WHAT TO DO — Repeat the lines from the line with "[Cookiebot by Usercentrics" to the line with "样本量 (218, 1228)" in the listing below, keeping both end lines and adding nothing.

MATERIAL SHOWN —
-.-.-

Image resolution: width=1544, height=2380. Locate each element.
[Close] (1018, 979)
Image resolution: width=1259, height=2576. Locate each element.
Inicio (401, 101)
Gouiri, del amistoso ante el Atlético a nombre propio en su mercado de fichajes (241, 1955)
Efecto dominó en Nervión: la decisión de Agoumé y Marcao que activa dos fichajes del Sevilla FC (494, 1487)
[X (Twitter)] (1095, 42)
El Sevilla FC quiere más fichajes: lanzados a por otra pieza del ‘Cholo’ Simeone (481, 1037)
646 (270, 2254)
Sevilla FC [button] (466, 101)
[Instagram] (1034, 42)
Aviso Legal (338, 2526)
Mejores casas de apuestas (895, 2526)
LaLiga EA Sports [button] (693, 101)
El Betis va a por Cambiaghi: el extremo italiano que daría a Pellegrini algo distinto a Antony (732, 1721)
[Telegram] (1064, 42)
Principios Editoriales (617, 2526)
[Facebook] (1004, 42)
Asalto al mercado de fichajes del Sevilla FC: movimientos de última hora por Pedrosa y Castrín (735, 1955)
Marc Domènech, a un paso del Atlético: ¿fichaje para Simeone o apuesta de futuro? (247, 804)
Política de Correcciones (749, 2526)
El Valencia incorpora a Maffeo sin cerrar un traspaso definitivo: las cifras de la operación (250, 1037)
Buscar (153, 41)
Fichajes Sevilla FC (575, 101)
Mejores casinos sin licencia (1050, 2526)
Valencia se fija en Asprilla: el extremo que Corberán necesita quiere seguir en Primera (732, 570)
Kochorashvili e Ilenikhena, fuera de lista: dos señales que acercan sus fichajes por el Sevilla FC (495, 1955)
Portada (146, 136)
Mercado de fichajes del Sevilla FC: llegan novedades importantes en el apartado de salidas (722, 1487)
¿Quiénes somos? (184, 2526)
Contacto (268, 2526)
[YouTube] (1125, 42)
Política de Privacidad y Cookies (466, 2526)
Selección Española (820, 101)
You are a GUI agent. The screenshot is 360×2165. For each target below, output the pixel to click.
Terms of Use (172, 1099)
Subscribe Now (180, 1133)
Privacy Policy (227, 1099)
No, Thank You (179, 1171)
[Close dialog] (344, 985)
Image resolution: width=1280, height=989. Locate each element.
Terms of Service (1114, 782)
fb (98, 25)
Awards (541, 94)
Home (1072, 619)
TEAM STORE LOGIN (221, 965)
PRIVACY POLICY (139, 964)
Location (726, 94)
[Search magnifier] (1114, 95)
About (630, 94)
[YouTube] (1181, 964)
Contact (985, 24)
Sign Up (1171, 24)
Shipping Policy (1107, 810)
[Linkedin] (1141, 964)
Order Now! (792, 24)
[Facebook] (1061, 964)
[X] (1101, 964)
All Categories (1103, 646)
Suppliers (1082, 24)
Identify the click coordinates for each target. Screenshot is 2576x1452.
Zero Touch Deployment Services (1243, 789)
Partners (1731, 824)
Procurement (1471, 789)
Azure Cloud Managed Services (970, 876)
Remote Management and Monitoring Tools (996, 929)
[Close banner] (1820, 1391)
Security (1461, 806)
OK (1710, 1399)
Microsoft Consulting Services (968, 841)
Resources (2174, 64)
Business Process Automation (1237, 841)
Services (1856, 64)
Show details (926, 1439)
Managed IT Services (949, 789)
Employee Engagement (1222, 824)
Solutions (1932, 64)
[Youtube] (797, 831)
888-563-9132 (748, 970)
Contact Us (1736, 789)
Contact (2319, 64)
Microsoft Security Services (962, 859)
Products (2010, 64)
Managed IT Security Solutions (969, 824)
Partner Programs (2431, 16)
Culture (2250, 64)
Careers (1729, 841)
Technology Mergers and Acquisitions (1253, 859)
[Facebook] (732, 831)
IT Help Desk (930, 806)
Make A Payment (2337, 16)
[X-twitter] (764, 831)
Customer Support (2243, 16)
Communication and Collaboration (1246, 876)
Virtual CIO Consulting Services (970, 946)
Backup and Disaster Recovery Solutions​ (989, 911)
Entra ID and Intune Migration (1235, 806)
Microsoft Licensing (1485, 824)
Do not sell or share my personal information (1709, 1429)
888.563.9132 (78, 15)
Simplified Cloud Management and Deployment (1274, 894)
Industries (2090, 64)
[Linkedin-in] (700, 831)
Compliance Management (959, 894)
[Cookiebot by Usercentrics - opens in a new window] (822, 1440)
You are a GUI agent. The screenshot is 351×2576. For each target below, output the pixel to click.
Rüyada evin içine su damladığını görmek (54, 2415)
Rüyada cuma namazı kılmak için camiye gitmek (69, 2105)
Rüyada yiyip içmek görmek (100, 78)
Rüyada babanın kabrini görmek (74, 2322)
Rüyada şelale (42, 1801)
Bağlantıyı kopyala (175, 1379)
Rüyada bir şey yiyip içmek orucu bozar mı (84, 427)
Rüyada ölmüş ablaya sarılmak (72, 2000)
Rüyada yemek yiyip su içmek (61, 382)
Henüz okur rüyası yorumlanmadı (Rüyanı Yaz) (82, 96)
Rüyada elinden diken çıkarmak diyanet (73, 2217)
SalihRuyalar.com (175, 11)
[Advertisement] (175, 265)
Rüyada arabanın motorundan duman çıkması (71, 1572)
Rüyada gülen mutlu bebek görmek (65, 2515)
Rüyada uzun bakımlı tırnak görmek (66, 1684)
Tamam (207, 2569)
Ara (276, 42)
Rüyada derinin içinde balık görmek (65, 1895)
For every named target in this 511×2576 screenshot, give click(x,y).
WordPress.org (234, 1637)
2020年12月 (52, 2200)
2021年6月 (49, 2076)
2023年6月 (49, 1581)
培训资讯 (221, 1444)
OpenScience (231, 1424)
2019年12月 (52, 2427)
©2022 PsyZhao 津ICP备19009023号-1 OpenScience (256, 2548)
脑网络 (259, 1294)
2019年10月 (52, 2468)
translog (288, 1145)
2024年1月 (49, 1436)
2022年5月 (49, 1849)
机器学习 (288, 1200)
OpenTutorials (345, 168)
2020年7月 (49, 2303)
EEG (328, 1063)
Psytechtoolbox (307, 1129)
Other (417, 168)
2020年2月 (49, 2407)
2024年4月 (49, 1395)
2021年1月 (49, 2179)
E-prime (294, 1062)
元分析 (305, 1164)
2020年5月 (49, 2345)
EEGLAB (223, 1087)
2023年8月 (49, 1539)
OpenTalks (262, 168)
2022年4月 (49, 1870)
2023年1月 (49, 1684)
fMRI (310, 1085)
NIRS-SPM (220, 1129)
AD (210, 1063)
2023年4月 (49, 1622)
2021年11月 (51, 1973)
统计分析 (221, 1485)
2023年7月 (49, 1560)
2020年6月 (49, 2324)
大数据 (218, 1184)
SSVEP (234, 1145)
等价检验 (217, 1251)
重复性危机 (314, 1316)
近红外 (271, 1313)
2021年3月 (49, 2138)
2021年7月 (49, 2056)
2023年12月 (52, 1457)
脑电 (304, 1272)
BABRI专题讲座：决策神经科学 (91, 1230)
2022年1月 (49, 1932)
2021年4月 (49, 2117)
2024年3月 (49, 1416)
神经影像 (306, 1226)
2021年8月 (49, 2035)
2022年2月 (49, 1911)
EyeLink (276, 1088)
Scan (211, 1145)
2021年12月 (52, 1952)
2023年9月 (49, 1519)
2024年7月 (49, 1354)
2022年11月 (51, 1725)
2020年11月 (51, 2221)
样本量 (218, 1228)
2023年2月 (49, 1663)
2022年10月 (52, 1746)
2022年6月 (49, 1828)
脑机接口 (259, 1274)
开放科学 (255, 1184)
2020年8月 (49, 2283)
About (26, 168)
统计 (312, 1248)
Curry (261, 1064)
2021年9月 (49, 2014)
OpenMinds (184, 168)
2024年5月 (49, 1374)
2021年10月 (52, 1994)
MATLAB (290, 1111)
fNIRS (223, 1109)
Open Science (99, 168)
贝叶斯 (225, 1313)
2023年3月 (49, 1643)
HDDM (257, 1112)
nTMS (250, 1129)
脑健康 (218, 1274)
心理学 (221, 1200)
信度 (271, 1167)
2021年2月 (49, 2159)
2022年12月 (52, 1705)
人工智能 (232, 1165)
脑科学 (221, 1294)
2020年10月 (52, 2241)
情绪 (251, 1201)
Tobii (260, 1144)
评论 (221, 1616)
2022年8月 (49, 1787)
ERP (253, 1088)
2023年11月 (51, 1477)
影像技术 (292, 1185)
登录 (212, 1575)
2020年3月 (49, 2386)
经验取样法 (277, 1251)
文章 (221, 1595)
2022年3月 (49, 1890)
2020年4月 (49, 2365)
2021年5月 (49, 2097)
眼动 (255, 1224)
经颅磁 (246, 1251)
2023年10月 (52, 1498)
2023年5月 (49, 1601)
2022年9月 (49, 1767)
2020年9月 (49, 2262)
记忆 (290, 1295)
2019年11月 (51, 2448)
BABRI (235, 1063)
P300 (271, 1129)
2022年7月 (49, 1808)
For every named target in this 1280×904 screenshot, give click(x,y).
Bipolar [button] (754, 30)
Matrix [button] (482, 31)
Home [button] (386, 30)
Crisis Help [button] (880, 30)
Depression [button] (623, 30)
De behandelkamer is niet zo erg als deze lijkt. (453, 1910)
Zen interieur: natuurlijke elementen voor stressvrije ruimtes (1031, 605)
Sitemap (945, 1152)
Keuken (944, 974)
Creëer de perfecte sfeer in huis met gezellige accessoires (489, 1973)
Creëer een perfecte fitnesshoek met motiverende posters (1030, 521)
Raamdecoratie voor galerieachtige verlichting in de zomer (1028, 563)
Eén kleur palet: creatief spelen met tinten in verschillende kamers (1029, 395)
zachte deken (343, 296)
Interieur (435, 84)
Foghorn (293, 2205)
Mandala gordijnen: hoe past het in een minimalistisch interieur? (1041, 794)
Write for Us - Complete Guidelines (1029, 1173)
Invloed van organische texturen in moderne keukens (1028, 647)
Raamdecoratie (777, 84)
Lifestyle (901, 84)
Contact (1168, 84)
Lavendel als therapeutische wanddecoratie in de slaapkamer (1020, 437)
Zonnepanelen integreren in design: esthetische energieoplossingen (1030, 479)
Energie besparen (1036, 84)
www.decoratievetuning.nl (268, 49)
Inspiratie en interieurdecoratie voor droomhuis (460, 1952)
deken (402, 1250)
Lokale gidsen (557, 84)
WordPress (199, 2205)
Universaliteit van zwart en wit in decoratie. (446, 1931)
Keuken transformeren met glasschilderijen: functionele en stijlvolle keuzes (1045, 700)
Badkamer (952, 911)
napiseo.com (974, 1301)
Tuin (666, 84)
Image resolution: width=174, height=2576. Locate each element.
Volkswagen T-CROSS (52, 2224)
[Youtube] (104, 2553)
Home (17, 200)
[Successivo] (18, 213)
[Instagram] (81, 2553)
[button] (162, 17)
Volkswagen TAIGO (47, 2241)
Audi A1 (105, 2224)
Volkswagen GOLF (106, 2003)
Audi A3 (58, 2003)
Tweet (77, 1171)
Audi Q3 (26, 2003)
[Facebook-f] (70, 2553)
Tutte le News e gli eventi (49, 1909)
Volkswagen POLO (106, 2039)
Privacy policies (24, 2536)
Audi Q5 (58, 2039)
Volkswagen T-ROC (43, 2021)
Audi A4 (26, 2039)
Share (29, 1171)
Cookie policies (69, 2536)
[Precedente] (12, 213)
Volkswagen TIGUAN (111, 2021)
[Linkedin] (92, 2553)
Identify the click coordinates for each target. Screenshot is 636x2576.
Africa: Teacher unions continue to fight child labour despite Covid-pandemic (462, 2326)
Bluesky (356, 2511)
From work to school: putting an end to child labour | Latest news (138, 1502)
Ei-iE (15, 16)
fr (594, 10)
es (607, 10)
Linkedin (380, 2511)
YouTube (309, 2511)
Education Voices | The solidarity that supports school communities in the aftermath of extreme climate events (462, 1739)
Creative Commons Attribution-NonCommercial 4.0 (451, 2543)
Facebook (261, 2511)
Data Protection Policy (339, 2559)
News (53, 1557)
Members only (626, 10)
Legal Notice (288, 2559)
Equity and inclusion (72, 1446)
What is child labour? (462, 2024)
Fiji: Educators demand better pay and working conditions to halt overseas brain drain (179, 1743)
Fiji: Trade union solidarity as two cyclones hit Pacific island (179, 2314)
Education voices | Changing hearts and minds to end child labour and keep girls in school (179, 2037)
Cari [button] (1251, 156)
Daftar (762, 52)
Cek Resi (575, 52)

-.-.-

ANSWER AREA —
[Cookiebot by Usercentrics - opens in a new window] (822, 1440)
You are a GUI agent. The screenshot is 351×2576. For each target below, output the pixel to click.
Rüyada evin içine su damladığını görmek (54, 2415)
Rüyada cuma namazı kılmak için camiye gitmek (69, 2105)
Rüyada yiyip içmek görmek (100, 78)
Rüyada babanın kabrini görmek (74, 2322)
Rüyada şelale (42, 1801)
Bağlantıyı kopyala (175, 1379)
Rüyada bir şey yiyip içmek orucu bozar mı (84, 427)
Rüyada ölmüş ablaya sarılmak (72, 2000)
Rüyada yemek yiyip su içmek (61, 382)
Henüz okur rüyası yorumlanmadı (Rüyanı Yaz) (82, 96)
Rüyada elinden diken çıkarmak diyanet (73, 2217)
SalihRuyalar.com (175, 11)
[Advertisement] (175, 265)
Rüyada arabanın motorundan duman çıkması (71, 1572)
Rüyada gülen mutlu bebek görmek (65, 2515)
Rüyada uzun bakımlı tırnak görmek (66, 1684)
Tamam (207, 2569)
Ara (276, 42)
Rüyada derinin içinde balık görmek (65, 1895)
For every named target in this 511×2576 screenshot, give click(x,y).
WordPress.org (234, 1637)
2020年12月 (52, 2200)
2021年6月 (49, 2076)
2023年6月 (49, 1581)
培训资讯 (221, 1444)
OpenScience (231, 1424)
2019年12月 (52, 2427)
©2022 PsyZhao 津ICP备19009023号-1 OpenScience (256, 2548)
脑网络 (259, 1294)
2019年10月 (52, 2468)
translog (288, 1145)
2024年1月 (49, 1436)
2022年5月 (49, 1849)
机器学习 (288, 1200)
OpenTutorials (345, 168)
2020年7月 (49, 2303)
EEG (328, 1063)
Psytechtoolbox (307, 1129)
Other (417, 168)
2020年2月 (49, 2407)
2024年4月 (49, 1395)
2021年1月 (49, 2179)
E-prime (294, 1062)
元分析 (305, 1164)
2020年5月 (49, 2345)
EEGLAB (223, 1087)
2023年8月 (49, 1539)
OpenTalks (262, 168)
2022年4月 (49, 1870)
2023年1月 (49, 1684)
fMRI (310, 1085)
NIRS-SPM (220, 1129)
AD (210, 1063)
2023年4月 (49, 1622)
2021年11月 (51, 1973)
统计分析 (221, 1485)
2023年7月 (49, 1560)
2020年6月 (49, 2324)
大数据 (218, 1184)
SSVEP (234, 1145)
等价检验 (217, 1251)
重复性危机 (314, 1316)
近红外 (271, 1313)
2021年3月 (49, 2138)
2021年7月 (49, 2056)
2023年12月 (52, 1457)
脑电 (304, 1272)
BABRI专题讲座：决策神经科学 (91, 1230)
2022年1月 (49, 1932)
2021年4月 (49, 2117)
2024年3月 (49, 1416)
神经影像 (306, 1226)
2021年8月 (49, 2035)
2022年2月 (49, 1911)
EyeLink (276, 1088)
Scan (211, 1145)
2021年12月 (52, 1952)
2023年9月 (49, 1519)
2024年7月 (49, 1354)
2022年11月 (51, 1725)
2020年11月 (51, 2221)
样本量 (218, 1228)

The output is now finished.